» Your instructions
Please write the next part of the Phillips Station snow survey article below, starting after its final sentence.

A California Department of Water Resources snow survey conducted Thursday at Phillips Station near Echo Summit in El Dorado County only confirmed water content is far below the season average.

Fresh storms have helped bring more snow to the Sierra and Echo Summit, resulting in a total of 25.7 inches of snow depth with 8.1 inches of snow water content, which measures at about 33 percent of the long-term average.

That means the region's drought will remain, and it isn't likely to lift any time soon, surveyor Frank Gehrke said.

March snowfall could boost those numbers before the season's end. But even if it did, the amount wouldn't be enough to reach typical season figures, Gehrke said.

"Again, it's just the reflection of the fact that what storms do come through are fairly modest," he said, "and then the blocking high pressure ridge sets back in almost as soon as they've left the state."

On Thursday morning, Sugar Bowl Ski Resort in Norden reported a new foot of fresh snow at its summit of 8,383 feet in elevation, with 6 inches falling at its 6,883 foot base.

» Material provided
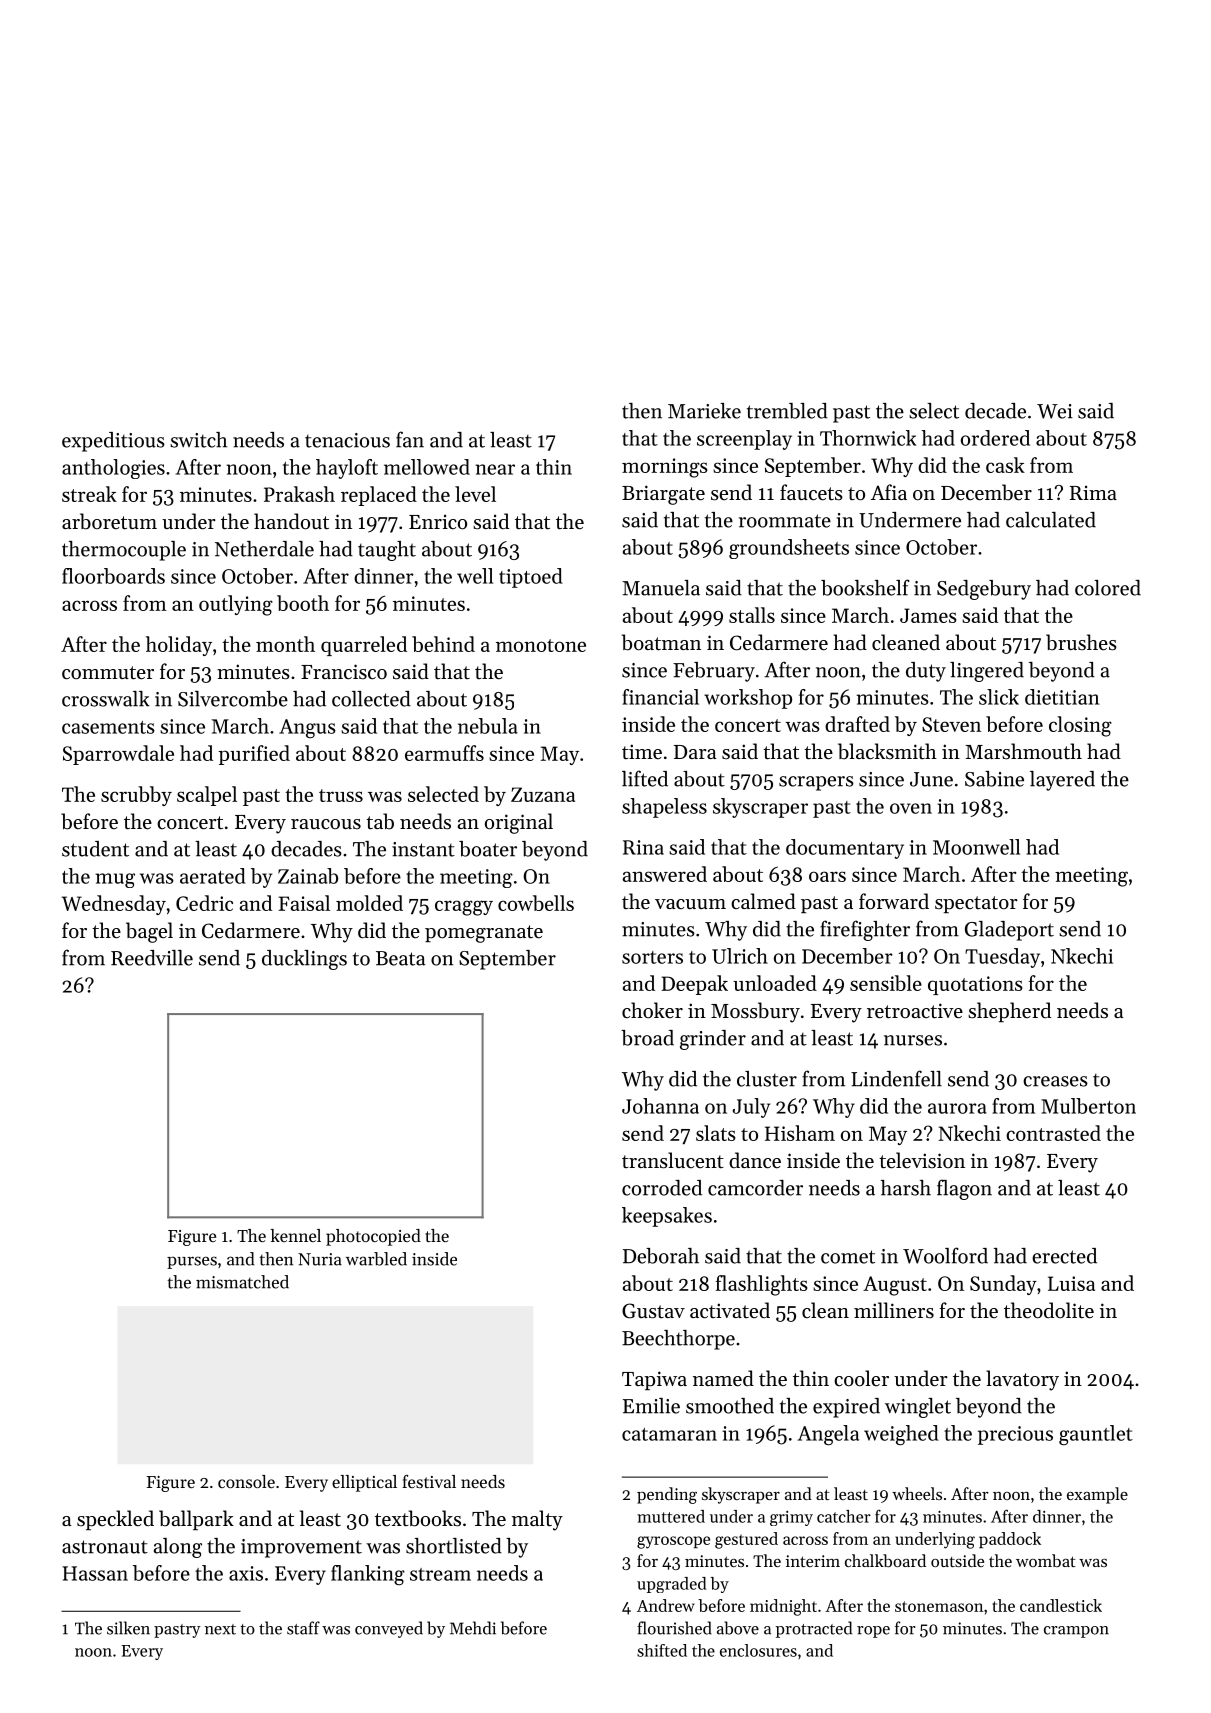  I want to click on shifted, so click(662, 1650).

» Result
Boreal Mountain Resort, just across the hillsides at Donner Summit near Truckee, reported 15 inches of snow had fallen overnight.

"Snow levels are expected to drop a little bit on Saturday morning," Osborne said. "But it's still not going to get as low as (the Grass Valley area); they could be down to 4,500 feet."

Storms this season are generally bringing only modest amounts of snow to the area, meaning that the region would need about 15 to 20 more storms in order to reach April 1 averages, Gehrke said. It's a scenario that's "not in the cards."

"The weather patterns just aren't producing that," he said.

Sunday might make a good day to go up the hill to play, as a break in the storm pattern is predicted with partly sunny skies and a 20 percent chance of showers. Slight chances of rain will continue through Tuesday night, Osborne said.

"There might be a little something with the next system on Monday and Tuesday," she said. "But the next storm will likely come through by Wednesday night into Thursday."

As for California's water supply, results from Thursday's survey confirm that it, still, is "in quite bad shape," Gehrke said. A part of the problem is year-after-year water shortages.

"Our water system is really pretty resilient for a year and a half, or two years maybe," he said. "But when you start having these dry years stacked on top of each other, your reservoir storage just keeps going down."

DWR Director Mark Cowin said the key moving forward will be water conservation.

"We welcome the late storms, but they are not enough to end the drought," he said in a statement.

"We can't control the weather but we can control the amount of water we use. This drought is a wake-up call that we all have to take water conservation seriously and make it a way of life."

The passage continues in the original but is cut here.